**STORED RECORDS**
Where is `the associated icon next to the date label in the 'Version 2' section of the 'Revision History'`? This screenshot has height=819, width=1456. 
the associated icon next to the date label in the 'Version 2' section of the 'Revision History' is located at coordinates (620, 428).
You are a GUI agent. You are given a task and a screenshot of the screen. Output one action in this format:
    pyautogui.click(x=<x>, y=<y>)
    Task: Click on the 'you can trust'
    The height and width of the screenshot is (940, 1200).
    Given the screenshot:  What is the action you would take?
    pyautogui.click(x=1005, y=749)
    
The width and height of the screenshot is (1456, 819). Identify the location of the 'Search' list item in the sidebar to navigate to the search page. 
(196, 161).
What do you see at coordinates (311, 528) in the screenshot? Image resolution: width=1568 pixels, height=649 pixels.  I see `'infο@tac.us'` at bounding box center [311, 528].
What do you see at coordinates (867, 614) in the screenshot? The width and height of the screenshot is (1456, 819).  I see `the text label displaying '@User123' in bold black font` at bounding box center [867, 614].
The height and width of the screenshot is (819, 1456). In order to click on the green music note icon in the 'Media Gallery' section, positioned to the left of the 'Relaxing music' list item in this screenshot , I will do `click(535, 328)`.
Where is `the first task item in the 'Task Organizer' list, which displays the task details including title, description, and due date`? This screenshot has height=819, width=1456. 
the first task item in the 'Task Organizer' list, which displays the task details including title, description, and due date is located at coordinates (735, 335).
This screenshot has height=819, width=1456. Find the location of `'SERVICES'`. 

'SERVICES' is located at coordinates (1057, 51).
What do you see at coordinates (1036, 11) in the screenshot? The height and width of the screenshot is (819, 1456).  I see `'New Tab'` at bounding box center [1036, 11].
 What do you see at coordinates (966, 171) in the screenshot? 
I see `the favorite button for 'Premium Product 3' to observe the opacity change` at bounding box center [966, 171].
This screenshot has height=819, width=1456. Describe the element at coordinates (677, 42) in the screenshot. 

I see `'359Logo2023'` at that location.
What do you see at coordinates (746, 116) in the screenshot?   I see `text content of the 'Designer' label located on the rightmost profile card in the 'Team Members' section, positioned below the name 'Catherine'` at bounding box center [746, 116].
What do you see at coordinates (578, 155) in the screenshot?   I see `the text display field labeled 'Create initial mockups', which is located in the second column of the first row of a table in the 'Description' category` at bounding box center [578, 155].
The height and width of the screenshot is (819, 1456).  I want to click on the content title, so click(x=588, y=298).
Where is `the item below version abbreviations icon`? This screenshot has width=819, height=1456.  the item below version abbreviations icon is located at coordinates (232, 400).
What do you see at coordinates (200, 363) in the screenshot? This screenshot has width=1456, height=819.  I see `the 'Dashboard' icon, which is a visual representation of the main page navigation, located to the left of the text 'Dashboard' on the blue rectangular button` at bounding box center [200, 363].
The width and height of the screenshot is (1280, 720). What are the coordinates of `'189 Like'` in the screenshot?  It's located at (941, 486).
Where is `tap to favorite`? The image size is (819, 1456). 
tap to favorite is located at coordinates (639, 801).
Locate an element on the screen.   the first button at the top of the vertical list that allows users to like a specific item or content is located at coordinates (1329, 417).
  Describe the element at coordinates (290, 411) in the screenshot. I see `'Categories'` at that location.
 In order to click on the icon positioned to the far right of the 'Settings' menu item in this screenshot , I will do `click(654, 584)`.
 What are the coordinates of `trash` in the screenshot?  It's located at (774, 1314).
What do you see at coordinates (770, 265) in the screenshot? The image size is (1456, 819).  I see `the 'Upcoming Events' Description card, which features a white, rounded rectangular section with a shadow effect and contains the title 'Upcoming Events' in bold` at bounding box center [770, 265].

**PROBLEM REQUIREMENTS**
Copy every one of the records above word for word, without changing anything.

**EXERCISE OUTPUT**
Where is `the associated icon next to the date label in the 'Version 2' section of the 'Revision History'`? This screenshot has height=819, width=1456. 
the associated icon next to the date label in the 'Version 2' section of the 'Revision History' is located at coordinates (620, 428).
You are a GUI agent. You are given a task and a screenshot of the screen. Output one action in this format:
    pyautogui.click(x=<x>, y=<y>)
    Task: Click on the 'you can trust'
    The height and width of the screenshot is (940, 1200).
    Given the screenshot:  What is the action you would take?
    pyautogui.click(x=1005, y=749)
    
The width and height of the screenshot is (1456, 819). Identify the location of the 'Search' list item in the sidebar to navigate to the search page. 
(196, 161).
What do you see at coordinates (311, 528) in the screenshot? Image resolution: width=1568 pixels, height=649 pixels.  I see `'infο@tac.us'` at bounding box center [311, 528].
What do you see at coordinates (867, 614) in the screenshot? The width and height of the screenshot is (1456, 819).  I see `the text label displaying '@User123' in bold black font` at bounding box center [867, 614].
The height and width of the screenshot is (819, 1456). In order to click on the green music note icon in the 'Media Gallery' section, positioned to the left of the 'Relaxing music' list item in this screenshot , I will do `click(535, 328)`.
Where is `the first task item in the 'Task Organizer' list, which displays the task details including title, description, and due date`? This screenshot has height=819, width=1456. 
the first task item in the 'Task Organizer' list, which displays the task details including title, description, and due date is located at coordinates (735, 335).
This screenshot has height=819, width=1456. Find the location of `'SERVICES'`. 

'SERVICES' is located at coordinates (1057, 51).
What do you see at coordinates (1036, 11) in the screenshot? The height and width of the screenshot is (819, 1456).  I see `'New Tab'` at bounding box center [1036, 11].
 What do you see at coordinates (966, 171) in the screenshot? 
I see `the favorite button for 'Premium Product 3' to observe the opacity change` at bounding box center [966, 171].
This screenshot has height=819, width=1456. Describe the element at coordinates (677, 42) in the screenshot. 

I see `'359Logo2023'` at that location.
What do you see at coordinates (746, 116) in the screenshot?   I see `text content of the 'Designer' label located on the rightmost profile card in the 'Team Members' section, positioned below the name 'Catherine'` at bounding box center [746, 116].
What do you see at coordinates (578, 155) in the screenshot?   I see `the text display field labeled 'Create initial mockups', which is located in the second column of the first row of a table in the 'Description' category` at bounding box center [578, 155].
The height and width of the screenshot is (819, 1456).  I want to click on the content title, so click(x=588, y=298).
Where is `the item below version abbreviations icon`? This screenshot has width=819, height=1456.  the item below version abbreviations icon is located at coordinates (232, 400).
What do you see at coordinates (200, 363) in the screenshot? This screenshot has width=1456, height=819.  I see `the 'Dashboard' icon, which is a visual representation of the main page navigation, located to the left of the text 'Dashboard' on the blue rectangular button` at bounding box center [200, 363].
The width and height of the screenshot is (1280, 720). What are the coordinates of `'189 Like'` in the screenshot?  It's located at (941, 486).
Where is `tap to favorite`? The image size is (819, 1456). 
tap to favorite is located at coordinates (639, 801).
Locate an element on the screen.   the first button at the top of the vertical list that allows users to like a specific item or content is located at coordinates (1329, 417).
  Describe the element at coordinates (290, 411) in the screenshot. I see `'Categories'` at that location.
 In order to click on the icon positioned to the far right of the 'Settings' menu item in this screenshot , I will do `click(654, 584)`.
 What are the coordinates of `trash` in the screenshot?  It's located at (774, 1314).
What do you see at coordinates (770, 265) in the screenshot? The image size is (1456, 819).  I see `the 'Upcoming Events' Description card, which features a white, rounded rectangular section with a shadow effect and contains the title 'Upcoming Events' in bold` at bounding box center [770, 265].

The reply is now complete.